Theory
I don't think you have a chance to get there with this single texture and your mesh topology.
The only reasonable solution that came to my mind is to use some radial texture, like one based on fibonacci pattern.
Unwrapped from top view.
Pattern
To create such texture use this Brecht's script
(copy&paste into blender's Script Editor and Run Alt+P)
import bpy
import bmesh
import math
n = 100 # number of points
c = 0.1 # scale factor
mesh = bpy.data.meshes.new(name="Spiral")
bm = bmesh.new()
for i in range(0, n):
theta = i * math.radians(137.5)
r = c * math.sqrt(i)
bm.verts.new((math.cos(theta) * r, math.sin(theta) * r, 0.0))
bm.to_mesh(mesh)
mesh.update()
from bpy_extras import object_utils
object_utils.object_data_add(bpy.context, mesh)
It creates vertices pattern. At row 5 of the script you can change number of vertices.

Model
Add Plane and model one Shingle, Object has to be oriented in positive Y direction so bottom part is on top. Rotate it on X axis a bit upward with shingles end so when they will repeated will be on top of other. For this quick Shingle I added Solidify and Bevel modifier.

SOURCE MATERIAL >>
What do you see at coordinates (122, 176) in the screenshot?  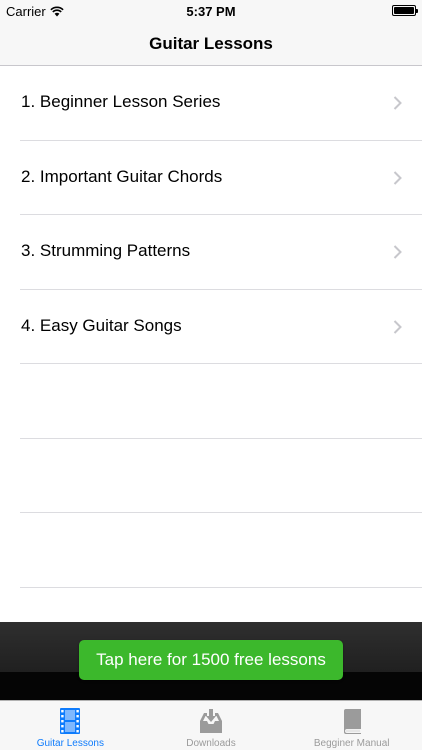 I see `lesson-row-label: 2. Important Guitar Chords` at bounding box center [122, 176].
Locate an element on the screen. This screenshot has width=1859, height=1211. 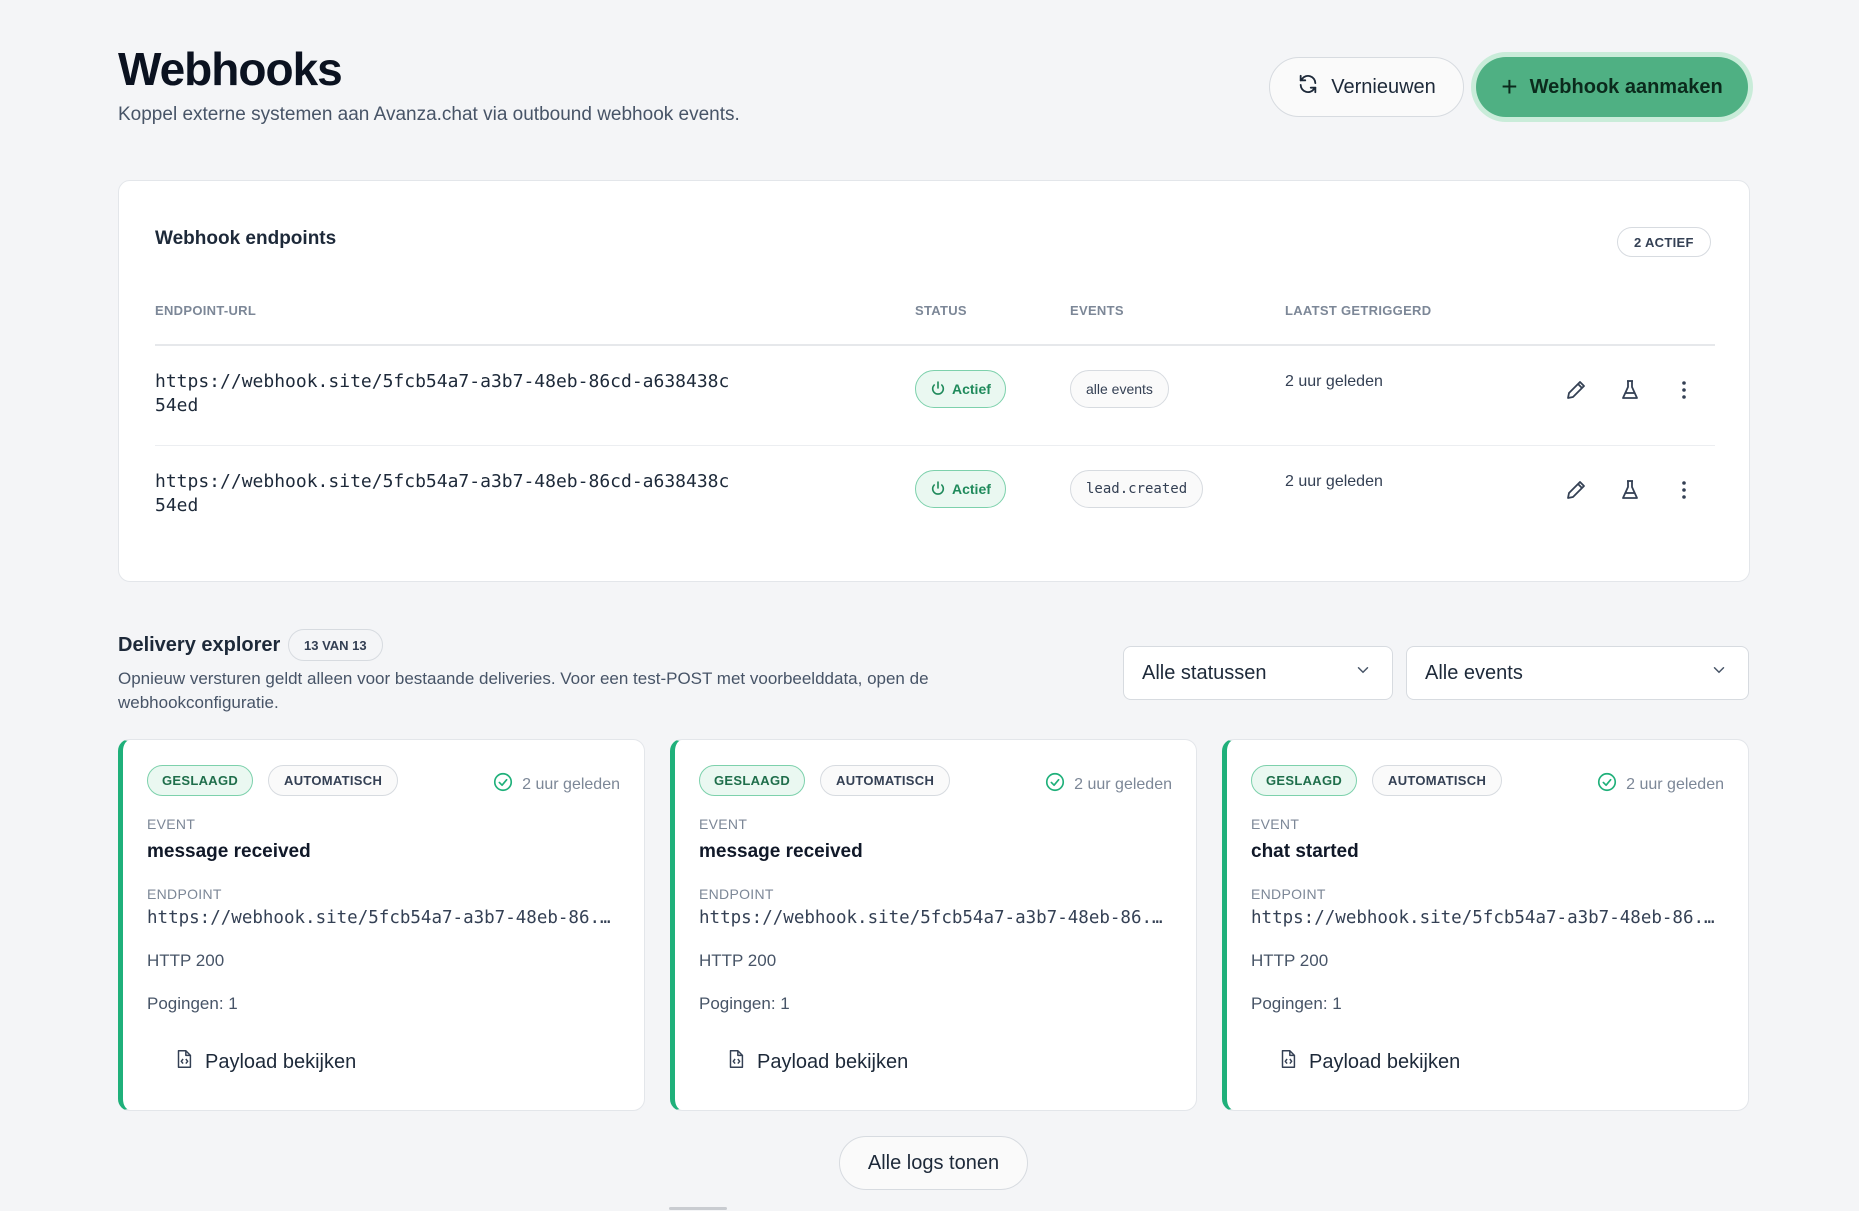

WORK REQUIRED >>
Write the next part of the Blender answer about the radial shingle pattern, starting right after its last sentence. You won't need any of the lines.

EXERCISE ANSWER >>
Select Shingle and than pattern object and parent Ctrl+P them. Go to pattern's Object Properties > Instances > Vertices. Enable Align to Vertex Normal to get desired rotation.

Texture
To be able bake Normal map of this model you have to search for Make Instances Real, Join Ctrl+J them. Add another Plane above, add a new material and add Image node, click new, and keep this node selected (active). Go to Render Properties, choose Cycles engine, at bottom go to Bake > Bake Type > Normal > enable Selected to Active. Select joined Shingles than Plane and press BAKE. Save image as OpenEXR type of file.

Note: to create Bump Map - position camera above object and under Render Passes enable Depth pass or Mist pass. After rendering go to Compositor and tweak output of one of this pass. Or you can create a simple B&W material with Blend texture on Z axis for the same result. You can find a lot of answers here I guess.
Edit:
I just noticed ... baked Ambient Oclussion worked much better in this case. Result is similar to Depth. And you could already notice, unwrap from top view applies texture stretched vertically, so its good to compensate this by creating shingle a bit wider horizontal, so after texture is applied it looks in proportions.

Render doesn't use Displacement modifier, but Adaptive Subdivision (aka Microdisplacement) that needs a just a few faces for cone and beautiful details :)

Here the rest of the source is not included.